The government announced public reporting of eight indicators on May 28, 2008 as part of a comprehensive plan to create an unprecedented level of transparency in Ontario’s hospitals. A Public Hospitals Act (PHA) regulatory amendment, effective July 28, 2008, requires hospitals to publicly report on patient safety indicators related to hospital-acquired infections, actions undertaken to reduce such infections, and mortality. Under Regulation 965 of the PHA, hospitals are required to disclose the results of each indicator through their website.
As of 2010 Ontario hospitals publicly report on nine patient safety indicators. Standardized data elements, case definitions and reporting requirements have been developed for all indicators. The list of patient safety indicators and timeframes for reporting are given below.
|Patient Safety Indicator||Date of initial Public Reporting||Reporting Frequency|
|Clostridium difficile Infection (CDI) rate||Sept. 26, 2008||Monthly|
|Methicillin-resistant Staphylococcus aureus (MRSA) rate||Dec. 30, 2008||Quarterly in January, April, July and October|
|Vancomycin-resistant Enterococci (VRE) rate||Dec. 30, 2008||Quarterly in January, April, July and October|
|Hospital-Standardized Mortality Ratio (HSMR)||Dec. 30, 2008||Annually in December|
|Ventilator-Associated Pneumonia (VAP) rate||April 30, 2009||Quarterly in January, April, July and October|
|Central Line-Associated Primary Blood Stream Infection (CLI) rate||April 30, 2009||Quarterly in January, April, July and October|
|Surgical Site Infection (SSI) prevention rate in hip and knee joint replacement surgeries||April 30, 2009||Quarterly in January, April, July and October|
|Hand Hygiene Compliance||April 30, 2009||Annually in April|
|Surgical Safety Checklist (SSC) compliance||July 30, 2010||Bi-annually in January and July|
The Ontario government has taken a number of steps to strengthen patient safety in health care institutions across the province.
A Health Protection and Promotion Act regulatory amendment, effective September 1, 2008, makes Clostridium difficile Infection (CDI) a communicable disease designated as reportable. As a result, public hospitals are required to report all cases and outbreaks of CDI to their Public Health Unit.
Effective December 1, 2011, the Ministry of Health and Long-Term Care completed the transfer of the Just Clean Your Hands (JCYH) program to Public Health Ontario.
JCYH is an evidence-based, multifaceted program established in Ontario in 2008 to improve compliance with hand hygiene best practices in health care settings to prevent healthcare associated infections and promote patient safety. In 2009, JCYH was adapted and rolled out for use in long-term care homes, and launched to retirement homes in 2011.
For more information about the JCYH program, please visit the Public Health Ontario website at oahpp.ca/services/jcyh.
Fourteen Regional Infection Control Networks (RICNs) have been created across the province to promote the best approaches to infection prevention and control. This includes promoting consistent infection prevention and control policies and surveillance practices. Development of the networks has brought together infection prevention and control expertise from all health care settings, including hospitals, public health units, community care centres and long-term care homes.

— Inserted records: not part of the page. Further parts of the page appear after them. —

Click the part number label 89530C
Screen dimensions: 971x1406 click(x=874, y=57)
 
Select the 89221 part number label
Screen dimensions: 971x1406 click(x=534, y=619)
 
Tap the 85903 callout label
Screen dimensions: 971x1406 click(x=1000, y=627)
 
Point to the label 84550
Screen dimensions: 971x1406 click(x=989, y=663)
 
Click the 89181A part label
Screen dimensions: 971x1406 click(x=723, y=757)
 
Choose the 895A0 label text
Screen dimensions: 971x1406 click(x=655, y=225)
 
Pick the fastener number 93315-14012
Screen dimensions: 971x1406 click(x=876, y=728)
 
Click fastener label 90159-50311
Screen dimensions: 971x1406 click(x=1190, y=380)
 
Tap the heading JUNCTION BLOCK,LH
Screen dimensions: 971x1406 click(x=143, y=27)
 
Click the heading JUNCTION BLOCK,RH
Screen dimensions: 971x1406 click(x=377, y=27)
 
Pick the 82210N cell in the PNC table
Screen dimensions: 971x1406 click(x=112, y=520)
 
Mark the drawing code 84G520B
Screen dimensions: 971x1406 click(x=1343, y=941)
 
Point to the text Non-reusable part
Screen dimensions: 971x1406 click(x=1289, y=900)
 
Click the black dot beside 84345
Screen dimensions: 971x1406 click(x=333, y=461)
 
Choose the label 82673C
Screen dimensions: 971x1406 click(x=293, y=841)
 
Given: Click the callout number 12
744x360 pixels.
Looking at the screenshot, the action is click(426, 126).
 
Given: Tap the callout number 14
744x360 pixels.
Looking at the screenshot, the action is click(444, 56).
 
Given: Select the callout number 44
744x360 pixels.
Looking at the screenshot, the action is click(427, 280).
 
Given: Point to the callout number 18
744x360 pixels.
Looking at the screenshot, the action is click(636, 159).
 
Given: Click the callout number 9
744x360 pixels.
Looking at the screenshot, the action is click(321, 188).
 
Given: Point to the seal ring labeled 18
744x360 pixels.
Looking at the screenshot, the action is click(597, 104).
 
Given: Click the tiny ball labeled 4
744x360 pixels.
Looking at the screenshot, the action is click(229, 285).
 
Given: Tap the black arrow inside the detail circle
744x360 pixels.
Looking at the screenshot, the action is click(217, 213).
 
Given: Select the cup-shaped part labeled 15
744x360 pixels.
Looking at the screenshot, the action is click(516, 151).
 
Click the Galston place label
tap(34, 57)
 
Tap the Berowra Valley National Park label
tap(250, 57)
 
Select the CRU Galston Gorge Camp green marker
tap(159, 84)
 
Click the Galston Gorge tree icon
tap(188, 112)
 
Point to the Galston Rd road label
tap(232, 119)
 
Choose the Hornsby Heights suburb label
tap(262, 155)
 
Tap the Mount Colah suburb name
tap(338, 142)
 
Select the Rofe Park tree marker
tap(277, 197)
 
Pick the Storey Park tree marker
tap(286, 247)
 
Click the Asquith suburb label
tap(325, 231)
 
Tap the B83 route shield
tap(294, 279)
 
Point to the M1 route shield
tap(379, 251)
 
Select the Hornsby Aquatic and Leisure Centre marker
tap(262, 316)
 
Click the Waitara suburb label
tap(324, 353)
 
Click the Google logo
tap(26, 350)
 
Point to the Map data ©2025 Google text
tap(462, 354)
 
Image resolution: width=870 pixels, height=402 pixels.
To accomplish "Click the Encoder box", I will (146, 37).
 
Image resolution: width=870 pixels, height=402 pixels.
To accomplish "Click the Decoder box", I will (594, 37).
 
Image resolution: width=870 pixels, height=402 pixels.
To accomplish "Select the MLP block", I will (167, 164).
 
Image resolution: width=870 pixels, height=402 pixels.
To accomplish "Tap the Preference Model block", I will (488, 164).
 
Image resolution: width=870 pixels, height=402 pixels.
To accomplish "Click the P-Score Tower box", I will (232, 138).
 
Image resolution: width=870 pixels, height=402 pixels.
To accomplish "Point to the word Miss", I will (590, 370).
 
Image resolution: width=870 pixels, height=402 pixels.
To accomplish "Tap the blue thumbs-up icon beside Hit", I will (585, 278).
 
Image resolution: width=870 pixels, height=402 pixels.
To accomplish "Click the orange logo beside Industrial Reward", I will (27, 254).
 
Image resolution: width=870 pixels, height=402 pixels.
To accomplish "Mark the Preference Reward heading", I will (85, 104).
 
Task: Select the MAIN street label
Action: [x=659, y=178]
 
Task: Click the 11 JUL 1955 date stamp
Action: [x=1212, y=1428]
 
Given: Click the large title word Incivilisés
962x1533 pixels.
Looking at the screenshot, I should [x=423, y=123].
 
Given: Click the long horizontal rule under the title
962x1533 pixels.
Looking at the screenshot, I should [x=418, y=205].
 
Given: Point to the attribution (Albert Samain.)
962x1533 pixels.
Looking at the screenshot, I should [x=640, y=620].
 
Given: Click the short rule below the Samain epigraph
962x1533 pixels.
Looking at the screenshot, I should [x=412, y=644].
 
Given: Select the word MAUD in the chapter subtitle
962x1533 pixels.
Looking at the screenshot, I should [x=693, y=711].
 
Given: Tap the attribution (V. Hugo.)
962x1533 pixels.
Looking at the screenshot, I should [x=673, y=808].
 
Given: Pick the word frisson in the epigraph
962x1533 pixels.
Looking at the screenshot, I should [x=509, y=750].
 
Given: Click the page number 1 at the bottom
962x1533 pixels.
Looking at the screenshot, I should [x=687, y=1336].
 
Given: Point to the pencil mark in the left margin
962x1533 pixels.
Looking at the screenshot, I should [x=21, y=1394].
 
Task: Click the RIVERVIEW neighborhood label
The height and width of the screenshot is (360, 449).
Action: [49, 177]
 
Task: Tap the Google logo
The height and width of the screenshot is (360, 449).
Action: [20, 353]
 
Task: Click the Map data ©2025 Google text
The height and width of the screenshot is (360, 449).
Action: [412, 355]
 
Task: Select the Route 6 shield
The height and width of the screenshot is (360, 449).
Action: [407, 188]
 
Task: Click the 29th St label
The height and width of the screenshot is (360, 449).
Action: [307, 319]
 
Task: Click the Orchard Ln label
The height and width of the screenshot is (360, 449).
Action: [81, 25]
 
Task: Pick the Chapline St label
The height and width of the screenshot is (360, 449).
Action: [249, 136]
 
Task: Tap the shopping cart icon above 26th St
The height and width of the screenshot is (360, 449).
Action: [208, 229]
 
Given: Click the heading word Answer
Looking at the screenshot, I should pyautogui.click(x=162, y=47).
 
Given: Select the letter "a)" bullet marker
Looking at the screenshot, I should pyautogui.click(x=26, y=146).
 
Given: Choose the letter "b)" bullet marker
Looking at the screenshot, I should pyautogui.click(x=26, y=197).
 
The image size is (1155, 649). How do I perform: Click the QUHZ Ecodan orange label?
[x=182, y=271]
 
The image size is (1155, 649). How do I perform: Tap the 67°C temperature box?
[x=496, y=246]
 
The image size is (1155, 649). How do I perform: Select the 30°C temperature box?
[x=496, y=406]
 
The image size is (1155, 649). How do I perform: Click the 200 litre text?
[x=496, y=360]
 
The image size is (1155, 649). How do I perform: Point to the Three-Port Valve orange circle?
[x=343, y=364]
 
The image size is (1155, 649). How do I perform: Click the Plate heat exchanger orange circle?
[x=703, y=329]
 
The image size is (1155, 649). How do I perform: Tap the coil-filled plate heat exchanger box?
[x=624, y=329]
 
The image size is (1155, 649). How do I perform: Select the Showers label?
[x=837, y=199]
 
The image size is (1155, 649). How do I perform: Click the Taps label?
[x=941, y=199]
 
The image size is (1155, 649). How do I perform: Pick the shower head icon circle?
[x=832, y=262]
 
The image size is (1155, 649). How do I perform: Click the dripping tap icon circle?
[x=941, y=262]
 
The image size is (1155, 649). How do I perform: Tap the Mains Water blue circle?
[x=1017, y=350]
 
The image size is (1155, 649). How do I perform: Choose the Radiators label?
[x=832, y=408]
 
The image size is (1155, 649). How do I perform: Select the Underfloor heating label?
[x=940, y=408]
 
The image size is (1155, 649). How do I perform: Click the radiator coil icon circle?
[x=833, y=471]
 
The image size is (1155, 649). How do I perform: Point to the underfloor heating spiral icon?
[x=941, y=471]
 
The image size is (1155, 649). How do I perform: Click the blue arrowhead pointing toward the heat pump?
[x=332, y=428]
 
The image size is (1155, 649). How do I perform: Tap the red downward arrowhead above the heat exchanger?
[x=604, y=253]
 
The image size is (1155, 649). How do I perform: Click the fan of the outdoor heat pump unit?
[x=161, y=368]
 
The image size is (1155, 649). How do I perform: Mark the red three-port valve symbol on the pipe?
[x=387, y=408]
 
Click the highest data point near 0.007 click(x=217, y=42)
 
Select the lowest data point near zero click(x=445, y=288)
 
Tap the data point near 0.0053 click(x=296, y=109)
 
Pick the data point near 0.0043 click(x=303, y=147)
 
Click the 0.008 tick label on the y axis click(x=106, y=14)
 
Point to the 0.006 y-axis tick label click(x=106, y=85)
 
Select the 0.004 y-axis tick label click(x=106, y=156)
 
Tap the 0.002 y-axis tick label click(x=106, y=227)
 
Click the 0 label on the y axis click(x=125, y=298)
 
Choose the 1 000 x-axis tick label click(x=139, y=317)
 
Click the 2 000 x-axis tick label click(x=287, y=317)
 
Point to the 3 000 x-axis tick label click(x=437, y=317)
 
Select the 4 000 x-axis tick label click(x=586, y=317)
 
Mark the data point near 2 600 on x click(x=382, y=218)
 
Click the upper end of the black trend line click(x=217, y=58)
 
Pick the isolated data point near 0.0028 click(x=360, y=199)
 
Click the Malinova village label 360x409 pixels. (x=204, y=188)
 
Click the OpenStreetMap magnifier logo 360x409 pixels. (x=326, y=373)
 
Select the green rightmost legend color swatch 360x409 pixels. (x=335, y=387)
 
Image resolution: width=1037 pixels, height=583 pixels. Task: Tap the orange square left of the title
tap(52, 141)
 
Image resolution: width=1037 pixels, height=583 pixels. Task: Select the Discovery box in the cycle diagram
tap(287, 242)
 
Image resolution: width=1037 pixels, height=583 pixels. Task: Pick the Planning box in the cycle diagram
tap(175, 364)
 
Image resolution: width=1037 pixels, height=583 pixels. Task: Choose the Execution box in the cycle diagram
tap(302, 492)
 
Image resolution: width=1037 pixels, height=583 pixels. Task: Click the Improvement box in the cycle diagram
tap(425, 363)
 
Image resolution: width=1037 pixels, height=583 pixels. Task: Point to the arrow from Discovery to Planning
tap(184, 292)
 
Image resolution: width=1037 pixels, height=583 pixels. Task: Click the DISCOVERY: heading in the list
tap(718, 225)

The government has provided funding for infection prevention and control practitioners (ICPs) in hospitals across the province. ICPs are typically health care professionals who have specialized training and expertise in infection prevention and control. The ICP works with all departments in an organization to prevent health care-associated infections through planning, implementing, evaluating and providing feedback on current practices. They also educate health care staff on infection prevention and control, conduct surveillance and provide expert consultation as needed.
An extensive education program for infection prevention and control professionals in acute care facilities has been developed by the government in partnership with infection prevention and control experts and other stakeholders. The program provides current, evidence-based educational modules for front-line health care professionals in acute care settings. The modules focus on hand hygiene, chain of transmission and routine practices.